Troubleshooting and post-failure recovery
If a job ultimately fails, the results page reports detailed error messages describing the point of failure. Common causes include incompatible input formats, excessive numbers of highly variable genes, or datasets exceeding the maximum supported file size (50 MB compressed). In such cases, users are advised to reduce the number of genes selected for GRN inference, try an alternative GRN inference algorithm, or run scRAPID locally using the publicly available implementation and SQL databases provided via GitHub (https://github.com/tartaglialabIIT/scRAPID.git) and Zenodo (https://doi.org/10.5281/zenodo.10210488).
Data Privacy and Security
The web server is designed to ensure the privacy and security of user data. Uploaded datasets are not stored persistently: all data are kept in memory for the duration of the analysis and are automatically deleted as soon as the session ends. Communication between the user and the server is fully encrypted via HTTPS/TLS.

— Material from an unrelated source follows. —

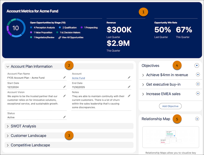This screenshot has height=155, width=204.
Task: Collapse the Account Plan Information section
Action: 7,66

Each analysis is executed in an isolated compute environment, preventing any interaction or data leakage between concurrent user sessions. Uploaded data are never shared with third parties and are not used for model training or any purpose beyond the requested analysis.
The server does not require any personal information. Users are encouraged to remove potentially identifying metadata (e.g., sample names) before upload. Server logs are limited to minimal technical information, such as job timestamps or error messages, and do not contain biological or user-provided data.